How to reproduce the bug
- Store Russian text in a Postgres database.
- Make sure you can fetch that textual data into Superset and properly display it via SQL lab or chart explorer.
- Modify the request: add a
group by
clause and use thearray_agg
function to create an array of strings of Russian text. - Problem: the strings become "unicode gibberish". Example:
["\u041b\u043e\u043d\u0433\u0441\u043b\u0438\u0432\u044b", "\u0421\u0432\u0438\u0442\u0448\u043e\u0442\u044b"]
. They get displayed like this in the SQL Lab, in the Chart Explorer and on the dashboard.
Environment
- browser type and version: updated Brave (Chome-base) and updated Libre Office (Firefox-based)
- helm info:
- chart:
superset-0.7.7
- app version:
1.0
Checklist
Make sure to follow these steps before submitting your issue - thank you!
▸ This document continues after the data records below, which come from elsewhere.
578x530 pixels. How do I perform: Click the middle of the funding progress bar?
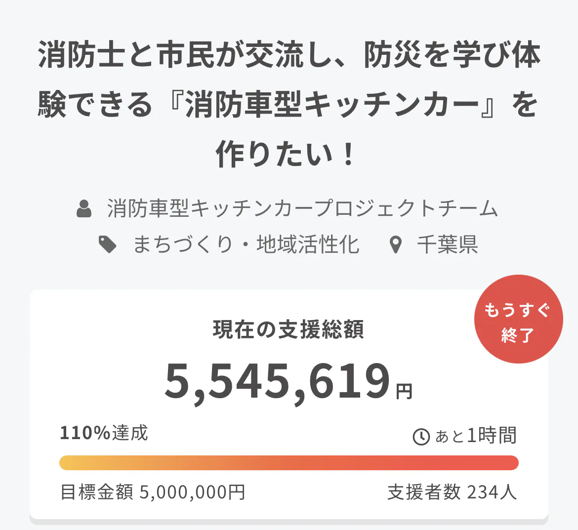coord(289,463)
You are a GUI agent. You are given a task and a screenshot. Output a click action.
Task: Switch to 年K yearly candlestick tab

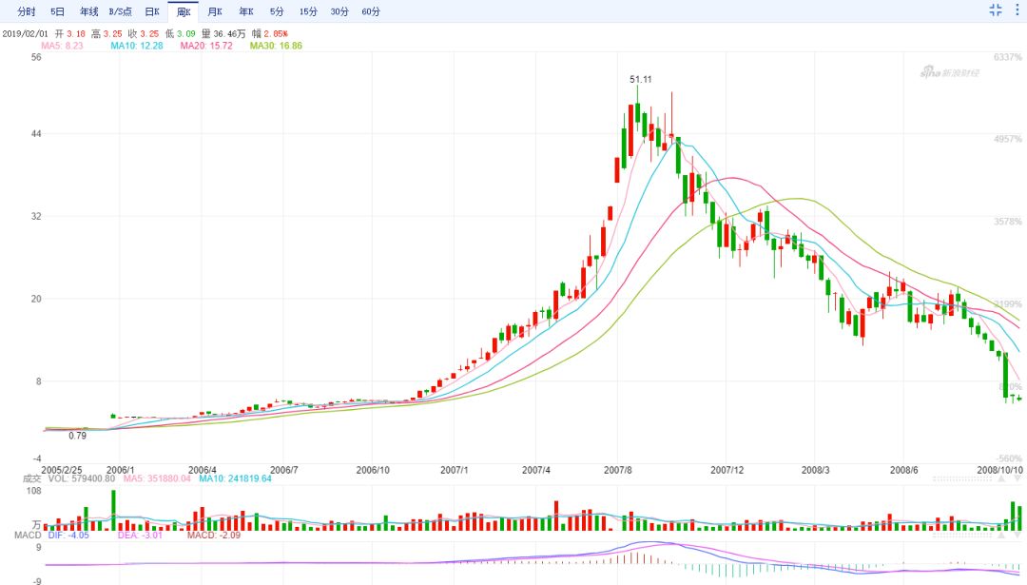click(246, 12)
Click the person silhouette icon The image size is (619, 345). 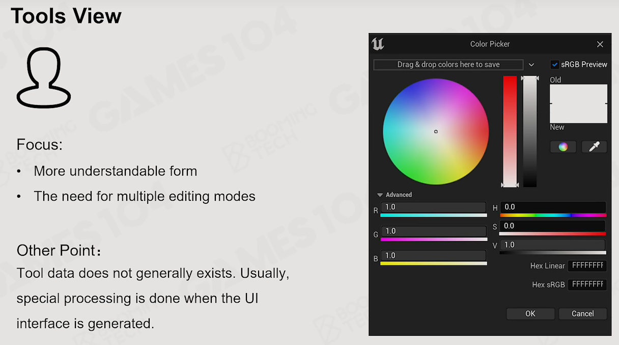coord(44,77)
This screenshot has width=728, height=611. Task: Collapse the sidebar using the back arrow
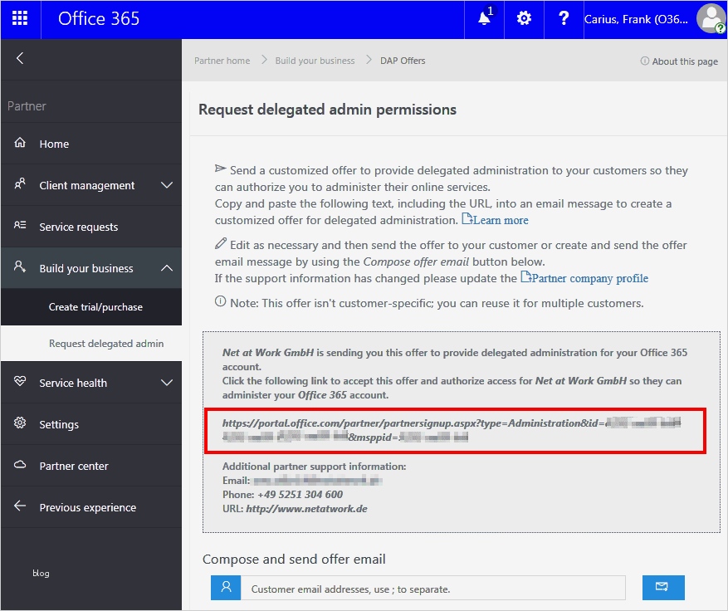click(19, 58)
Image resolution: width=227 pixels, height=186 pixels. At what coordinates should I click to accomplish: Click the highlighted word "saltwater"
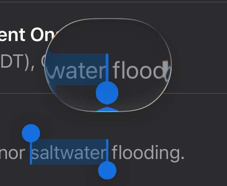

- [ ] I have checked the superset logs for python stacktraces and included it here as text if there are any.
- [x] I have reproduced the issue with at least the latest released version of superset.
- [x] I have checked the issue tracker for the same issue and I haven't found one similar.
Comment From: rusackas
This sounds different, yet potentially related to https://github.com/apache/superset/issues/19982
Comment From: rusackas
@jinghua-qa / @ sadpandajoe do we have any tests using russian, chinese, etc? Not sure who's best suited to look into this with postres and other DBs to sort out the risk factors.
Comment From: m-ocean-it
This sounds different, yet potentially related to #19982
It actually seems to be identical
Comment From: m-ocean-it
19982:
when you click on the data it shows a popup window that displays the characters correctly, but when you download it to csv it shows up incorrectly.
Exactly same for me
Comment From: G0Dzilla1984
Hi, folks. We've got the same problem with array data from Clickhouse. In CH data stored as UTF-8 encoded values. "clickhouse_connect" driver returns correct data. All issues only in Superset interface. Can someone give me direction, where I can find bug?
Thanks.
Comment From: sonfire186
UP!
Comment From: Irrichie
I've solved the same problem by converting data type into text (PostgreSQL):
select array_agg(smth)::text
Comment From: pixelky
+1
Comment From: rusackas
While this is getting a lot of support (noting also that you can 👍 the original description rather than adding messages), it doesn't seem to have anyone investigating it. It's been open for over a year and a half, and at some point we'll have to close it in the name of steering toward an actionable backlog. Any takers? Meanwhile hopefully @dosu-bot can shed some light on the subject.
Comment From: rusackas
Let's try @dosubot - maybe I got the command wrong :/ If anyone is willing to tackle this, great, but consider this the last warning before closing as not-planned.
Comment From: dosubot[bot]
Hey @rusackas! I'm Dosu, your friendly bot here to help you tackle bugs, answer questions, and navigate your way to becoming a contributor. I'm here while you wait for a human maintainer. Let's get started!
The issue you're experiencing with the array_agg
function in Postgres and the display of Russian (Cyrillic) text as "unicode gibberish" in Superset seems to be related to how Superset handles character encoding when fetching and displaying data. This is a known issue that has been discussed in the Superset community, as seen in the related GitHub issue #19982.
A potential workaround, as suggested by a user, is to convert the array data into text using a SQL query like SELECT array_agg(smth)::text
. This conversion might help in displaying the characters correctly in Superset's interface.
Additionally, it might be helpful to check if there are any configuration settings in Superset or the database connection that could affect Unicode handling. Unfortunately, I couldn't find specific configuration settings related to Unicode handling in the Superset codebase.
If this workaround doesn't resolve the issue, further investigation into the Superset codebase, particularly in areas handling query results and their conversion for display, might be necessary. The querySuccess
and fetchQueryResults
functions in superset-frontend/src/SqlLab/actions/sqlLab.js
and the ResultSet
component in superset-frontend/src/SqlLab/components/ResultSet/index.tsx
are key parts of this process [1][2].
To continue talking to Dosu, mention @dosu.
Help Dosu learn! Give it feedback: Great Response | Irrelevant Answer | Incorrect Sources | Too Verbose | Hallucination | Bug Report | Other
Comment From: rusackas
I think we're close to merging a fix for this (https://github.com/apache/superset/pull/33720/)... stay tuned!